— Вон там, — сказал я, указывая на подъезд, номер над которым был не виден, потому что ночь была облачная, а единственный фонарь — далеко, и тут же отошел, отодвинулся в тень, словно торопился продолжить свой путь — это было такси, которое «Билл» заказал по телефону, чтобы вернуться в «Плазу», — наверное, он уже собрался уходить, и сейчас Берта погасит свет, если она жива. Как бы там ни было, прошло уже слишком много времени. Я остановился на некотором расстоянии, даже дальше того места, где Заметная Арена ждал моего ухода, чтобы подняться наверх без свидетелей, услышал клаксон (короткий отрывистый сигнал, означавший: «Слышите?», или «Я уже здесь», или «Спускайтесь»). В тот же момент дверь открылась, и оттуда появились патриотические брюки, плащ, цвет которого ночью казался уже не голубым, а темно-синим. Небо все еще было красным, еще более красным, чем раньше, почти багровым. Я услышал, как хлопнула дверца такси, потом завелся мотор, и машина прошла мимо меня, набирая скорость. Я стоял к ней спиной. Потом я вернулся на свое место под ф0На. рем. Свет в окне гостиной был погашен — Берта помнила обо мне и была жива, наши окна тоже погасли — я только что выключил свет в кабинете, а Луиса чуть раньше (прошло всего несколько секунд) выключила свет в спальне. Свет фонарей по-прежнему превращал дождь в потоки серебра и ртути, цветами нашей ночи были оранжевый и зеленоватый — так часто бывает, когда в Мадриде идут дожди.

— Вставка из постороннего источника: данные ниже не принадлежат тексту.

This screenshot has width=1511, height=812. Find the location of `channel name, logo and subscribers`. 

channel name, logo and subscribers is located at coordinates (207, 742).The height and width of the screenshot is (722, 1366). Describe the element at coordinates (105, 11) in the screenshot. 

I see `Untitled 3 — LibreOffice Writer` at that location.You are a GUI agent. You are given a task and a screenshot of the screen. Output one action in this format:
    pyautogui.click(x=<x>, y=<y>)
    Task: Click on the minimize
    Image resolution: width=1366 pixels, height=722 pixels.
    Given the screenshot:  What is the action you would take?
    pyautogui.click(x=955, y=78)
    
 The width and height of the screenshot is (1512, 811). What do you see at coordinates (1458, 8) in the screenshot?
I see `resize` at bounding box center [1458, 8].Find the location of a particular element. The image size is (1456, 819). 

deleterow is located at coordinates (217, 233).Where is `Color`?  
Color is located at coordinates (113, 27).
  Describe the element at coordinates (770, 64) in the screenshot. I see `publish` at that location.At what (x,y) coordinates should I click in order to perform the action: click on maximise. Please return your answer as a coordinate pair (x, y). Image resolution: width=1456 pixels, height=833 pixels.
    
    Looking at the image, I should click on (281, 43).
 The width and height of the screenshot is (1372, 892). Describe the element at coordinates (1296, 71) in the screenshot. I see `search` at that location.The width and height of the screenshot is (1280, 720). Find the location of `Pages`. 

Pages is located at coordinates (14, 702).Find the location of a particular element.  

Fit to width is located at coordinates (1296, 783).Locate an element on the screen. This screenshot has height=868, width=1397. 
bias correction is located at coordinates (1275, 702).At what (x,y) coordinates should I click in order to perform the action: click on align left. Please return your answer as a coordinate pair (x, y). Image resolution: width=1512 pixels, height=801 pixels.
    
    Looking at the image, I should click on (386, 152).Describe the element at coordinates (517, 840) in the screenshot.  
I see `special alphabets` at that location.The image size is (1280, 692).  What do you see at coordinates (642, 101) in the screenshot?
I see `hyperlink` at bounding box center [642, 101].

Кустардой все еще стоял, подняв кверху белое пятно своего непристойного лица. «Уходи», — сказал я ему, и мой мозг был болен. И тогда он, придерживая одной рукой шляпу, а другой — поднятый воротник куртки, вышел из-под навеса, завернул за угол, и исчез, промокший, как влюбленный, как пес.
* * *
Кому не случалось мучиться подозрениями, сомневаться в лучшем друге? Кого в детстве ни разу не предали и не оклеветали? Уже в школьные годы человек впервые сталкивается с тем, что полной мерой будет отмерено ему позднее, когда он вступит в вожделенный мир взрослых: с противоборством и с предательством, с молчанием и с коварством, с обманом и с мошенничеством. Но тогда же впервые находится кто-то, кто говорит: «Это сделал я», — и тем самым берет на себя ответственность; впервые в жизни человеку приходится сказать или услышать: «I have done the deed». Потом, когда мы становимся старше и мир перестает быть таким манящим, потому что перестает быть недоступным, мы с каждым днем все меньше говорим на том языке, на котором говорили в детстве, и все реже слышим его; мы отказываемся от него, бесхитростный и безыскусный язык детства нас больше не устраивает. Но бесхитростные и нелепые фразы, произнести которые казалось когда-то подвигом, не стираются из нашей памяти окончательно: они живут во взглядах и поступках, в знаках, жестах и звуках (даже самых невнятных), которые тоже можно и нужно переводить, потому что в них часто заключен очень важный смысл: именно в них жгучая ненависть и беззаветная любовь выражены открыто, без всех этих может быть и возможно, без словесной шелухи, которая служит не столько для того, чтобы рассказать или сообщить, сколько для того, чтобы запутать, скрыть и освободить от ответственности, обезличить поступки, которые сами по себе так не похожи. Целовать кого-то и убить кого-то — вещи, казалось бы, несовместимые, но, рассказывая о поцелуе и рассказывая о смерти, мы как бы ставим их в один ряд, проводим аналогию и создаем символ. В мире взрослых, где правят слова, не услышишь «да» или «нет», никто не говорит: «Это сделал я» или «Это сделал не я», но это вовсе не значит, что мир взрослых устроен по-другому. Чаще всего смысл наших поступков можно передать словами «Это сделал не я». А подвиги пополняют перечень ошибок.